Japan Geoscience Union Meeting 2023

Presentation information

[J] Oral

M (Multidisciplinary and Interdisciplinary) » M-IS Intersection

[M-IS08] Global climate change driven by the Southern Ocean and the Antarctic Ice Sheet

Fri. May 26, 2023 10:45 AM - 12:00 PM 103 (International Conference Hall, Makuhari Messe)

convener:Kazuya Kusahara(Japan Agency for Marine-Earth Science and Technology), Masahiro Minowa(Institute of Low Temperature Science, Hokkaido University), Yoshifumi Nogi(National Institute of Polar Research), Osamu Seki(Institute of Low Temperature Science, Hokkaido University), Chairperson:Masahiro Minowa(Institute of Low Temperature Science, Hokkaido University)

11:30 AM - 11:45 AM

[MIS08-10] Development and Application of Parameterization Techniques for Next-Generation Southern Ocean Oceanographic Observations

*Xianliang Pan1, Bofeng Li1, Yutaka Watanabe1 (1.Hokkaido University)
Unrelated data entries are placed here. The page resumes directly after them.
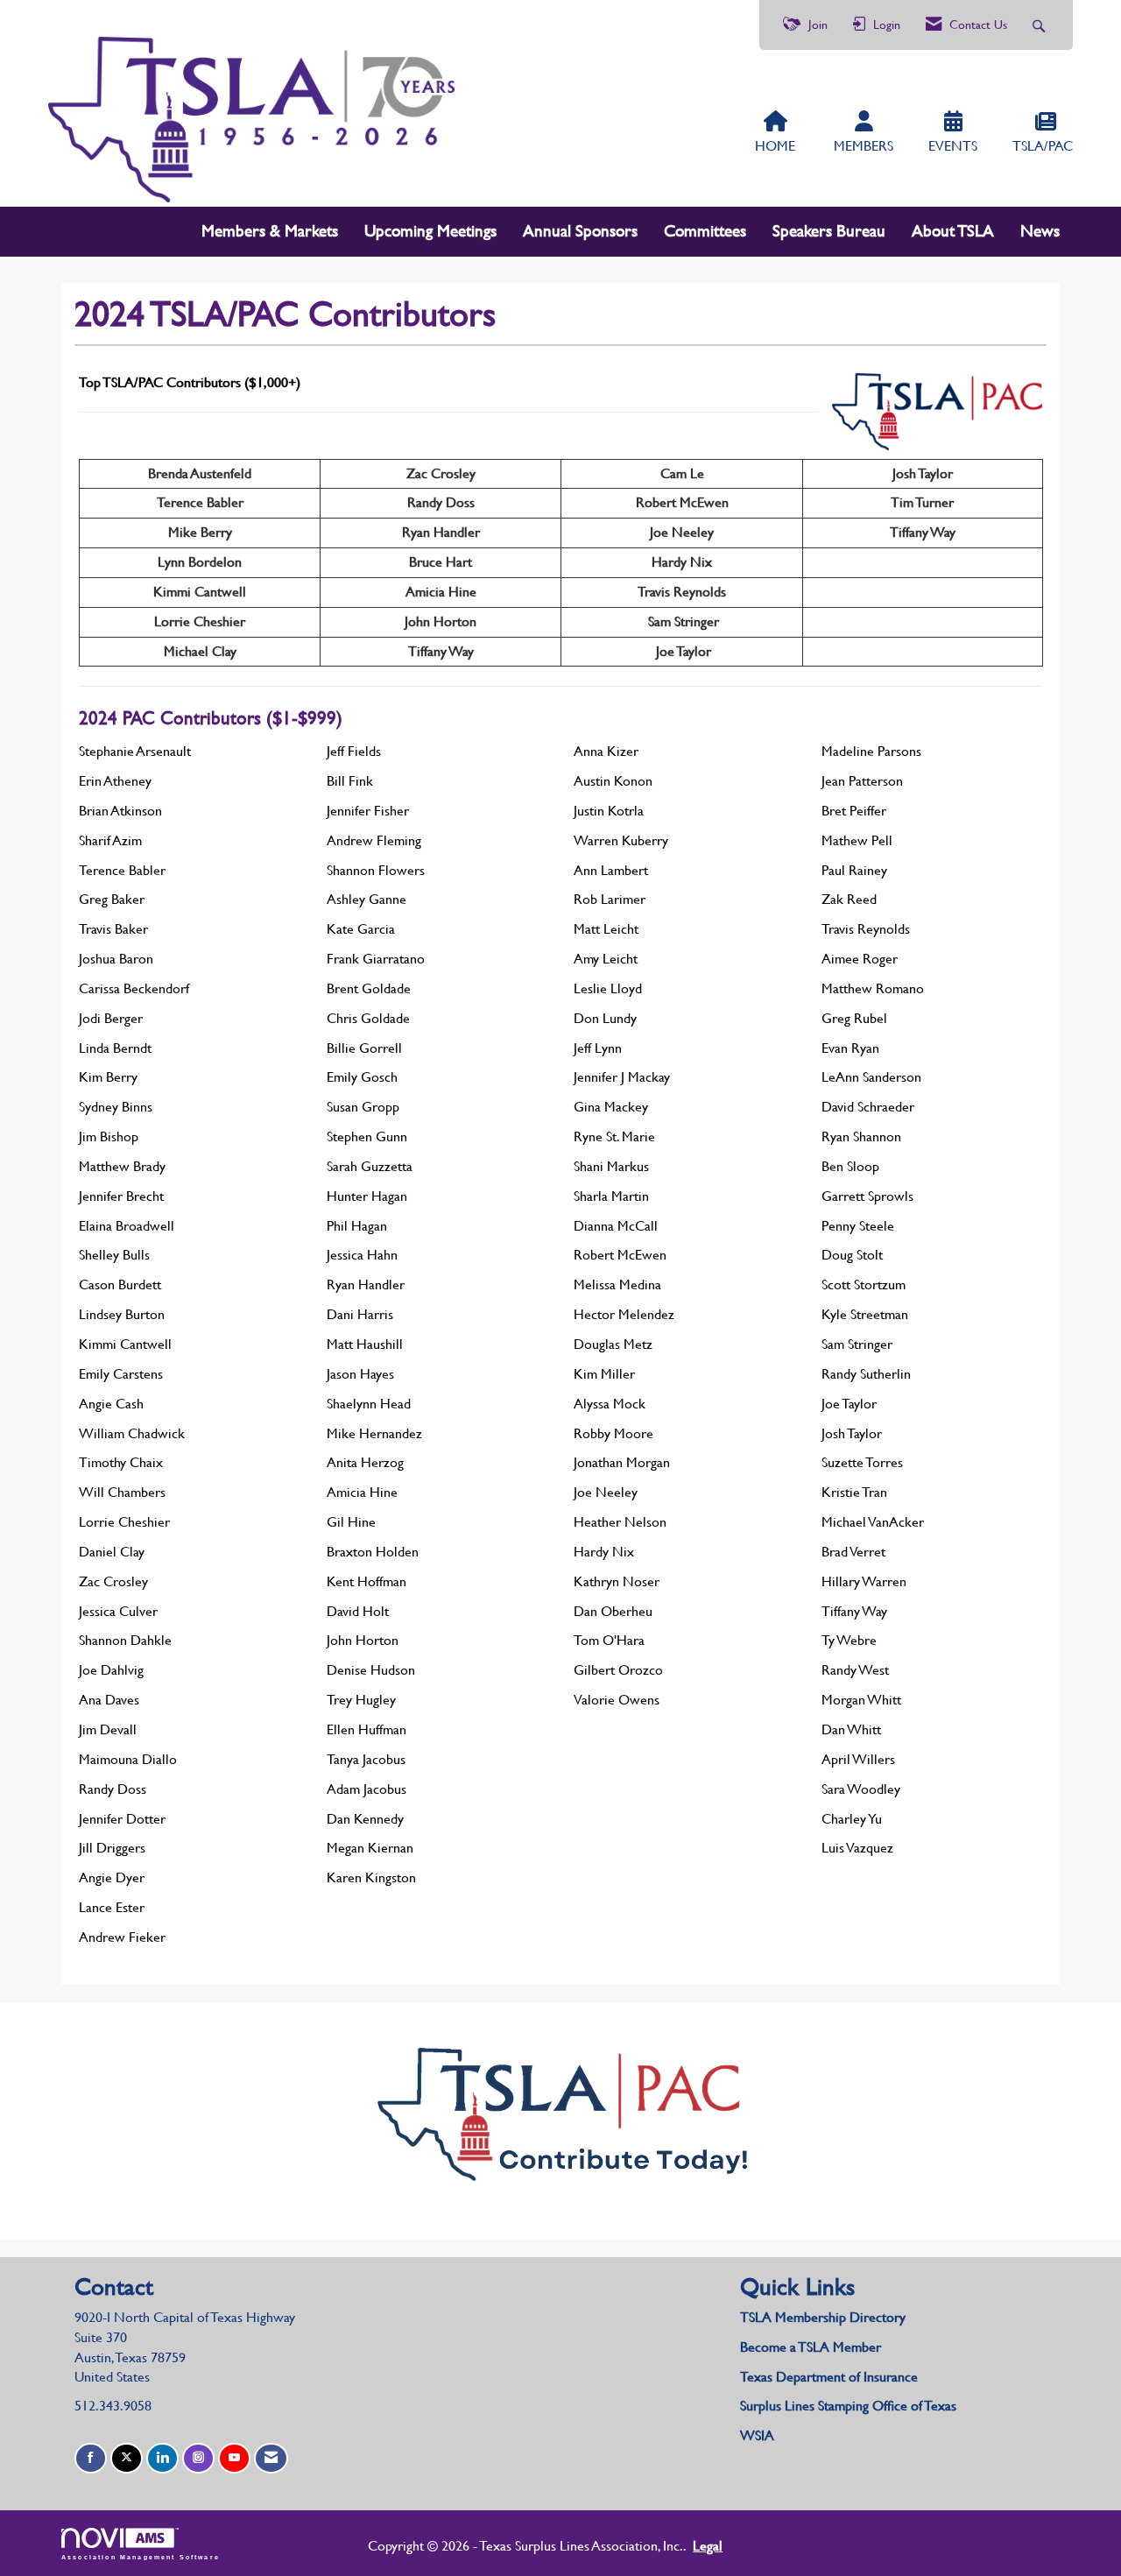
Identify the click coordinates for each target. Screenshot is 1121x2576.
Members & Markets (269, 231)
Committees (705, 231)
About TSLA (953, 231)
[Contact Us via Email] (271, 2458)
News (1040, 231)
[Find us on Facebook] (90, 2458)
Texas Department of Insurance (830, 2376)
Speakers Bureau (828, 231)
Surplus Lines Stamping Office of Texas (848, 2405)
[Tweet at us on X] (126, 2458)
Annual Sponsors (580, 231)
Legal (708, 2545)
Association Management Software (140, 2556)
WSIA (757, 2435)
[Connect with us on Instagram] (198, 2458)
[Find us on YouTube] (234, 2458)
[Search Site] (1040, 25)
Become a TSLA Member (810, 2347)
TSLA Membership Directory (823, 2317)
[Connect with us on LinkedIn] (162, 2458)
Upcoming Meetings (430, 231)
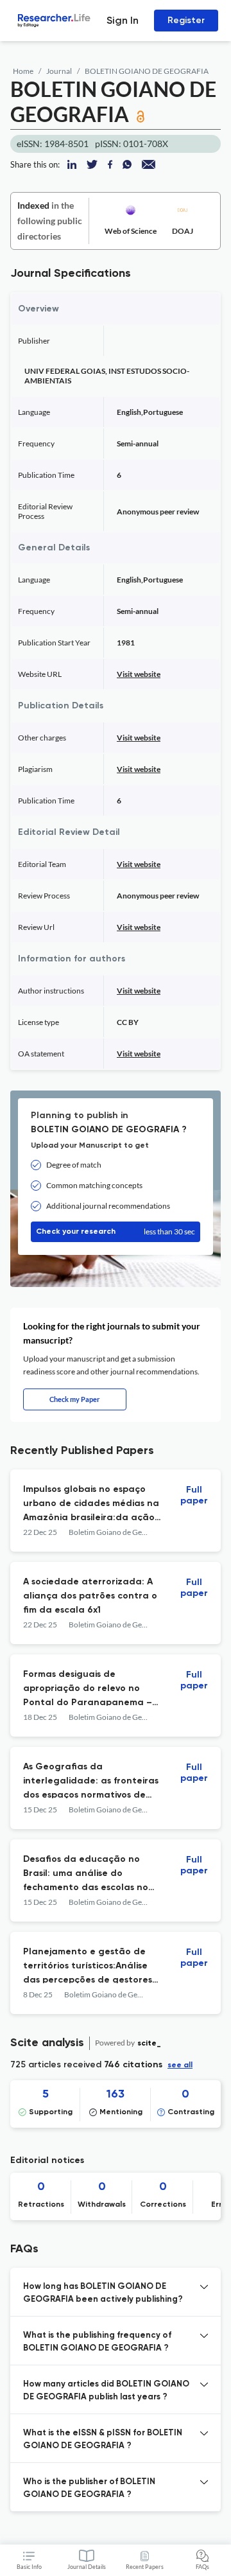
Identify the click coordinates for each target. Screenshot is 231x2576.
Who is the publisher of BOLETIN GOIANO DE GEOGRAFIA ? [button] (89, 2488)
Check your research (115, 1231)
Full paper (194, 1495)
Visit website (138, 674)
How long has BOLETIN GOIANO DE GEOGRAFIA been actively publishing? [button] (103, 2293)
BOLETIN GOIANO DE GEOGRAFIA (147, 71)
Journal (59, 71)
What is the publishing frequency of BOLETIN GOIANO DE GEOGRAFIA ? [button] (97, 2342)
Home (23, 71)
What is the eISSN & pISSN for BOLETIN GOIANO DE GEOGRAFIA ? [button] (102, 2439)
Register (186, 20)
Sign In (123, 20)
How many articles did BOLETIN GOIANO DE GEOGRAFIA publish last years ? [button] (106, 2390)
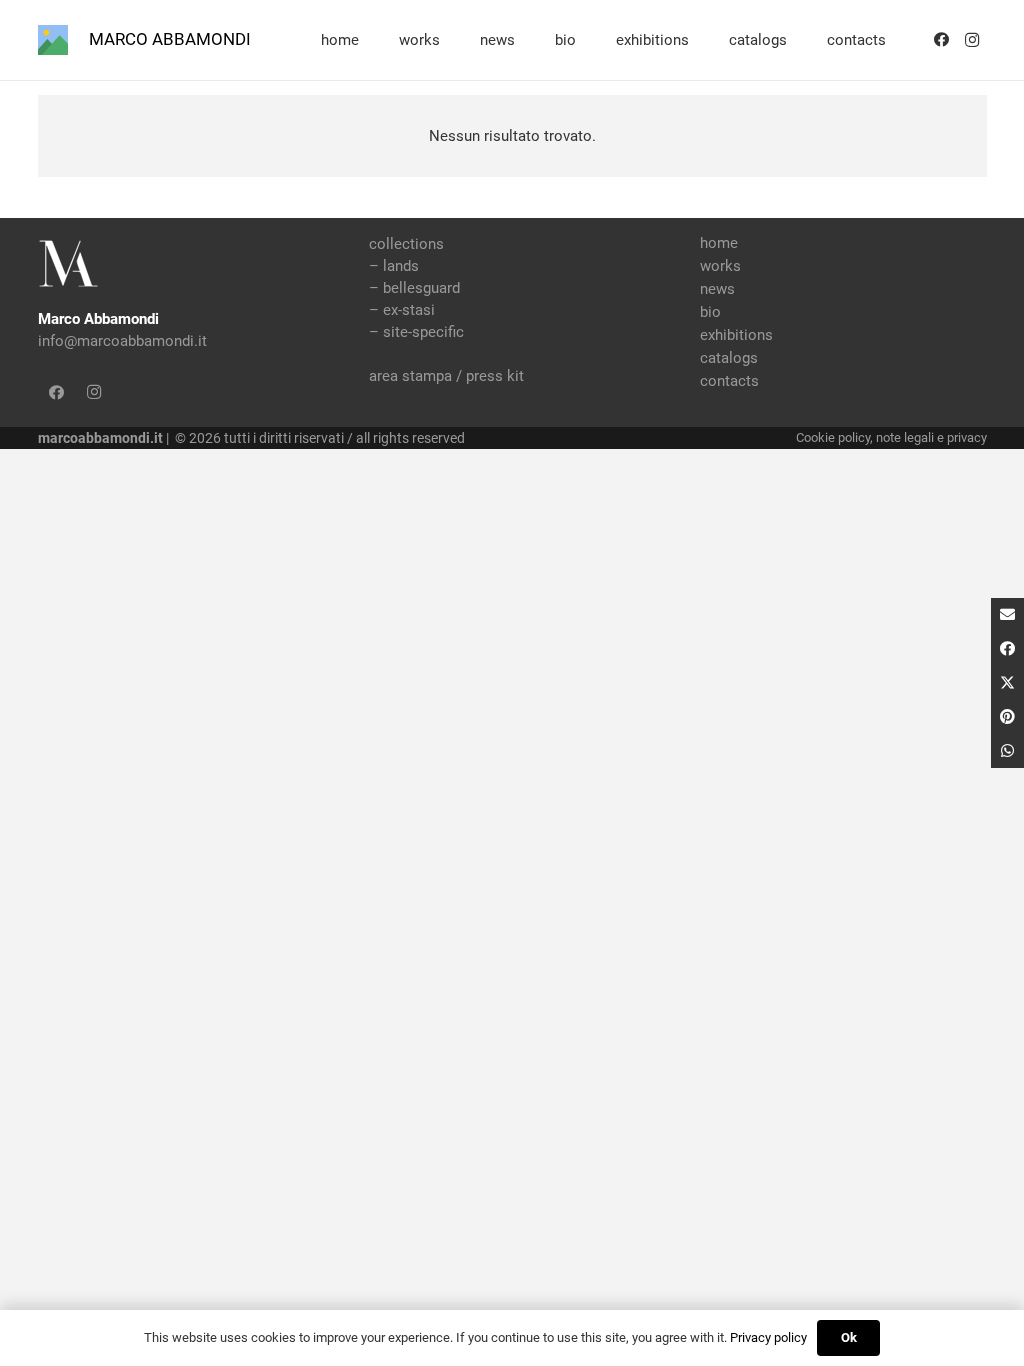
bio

Keywords:Southern Ocean, Parameterization, Chemical cycle

Global distribution of decoupling between silicate and nitrate in the ocean
The biological productivity of the ocean has a significant impact on controlling atmospheric CO2 level. The surface layer of the SO serves as the major source of nutrients for primary production in global low-latitude surface waters with the formation of the Intermediate Water (IW). The high downward export flux of biogenic silica from the surface SO results in a much greater decrease gradient of dissolved silica (Si) which decoupled from that of nitrate (N) along the northward transportation of IW, thus limiting biological productivity in most of the global surface ocean. Due to the sparseness of extensive time-series observation of nutrients across the global ocean, especially in the SO, such decoupling between Si and N is still understood in a very vague way. I here attempt to quantify the seasonal downward export fluxes of Si and N from surface as well as the upward resupply fluxes by using neural network parameterizations and biogeochemical Argo float (BGC-Argo), and to directly estimate this decoupling between Si and N over the global surface ocean. I found a contrast downward export ratio of Si and N (Si/N) between the SO of 8:1 and the subarctic Atlantic of 0.1:1. IW-derived water masses with Si/N larger than 1 are found in the major global upwelling regions, such as the equatorial Pacific and the subarctic Pacific. Lower Si/N in these regions (~2:1) than that in the SO is probably due to the deficiency of Si or the supply of terrestrial-origin iron. The imbalance between the downward export and the upward resupply allows us to identify the main regions of Si removal from the surface that result in the meridional descending gradient of Si in the global ocean. These results have important implications for our understanding of the nutrient dynamics of the global surface ocean and future climate change.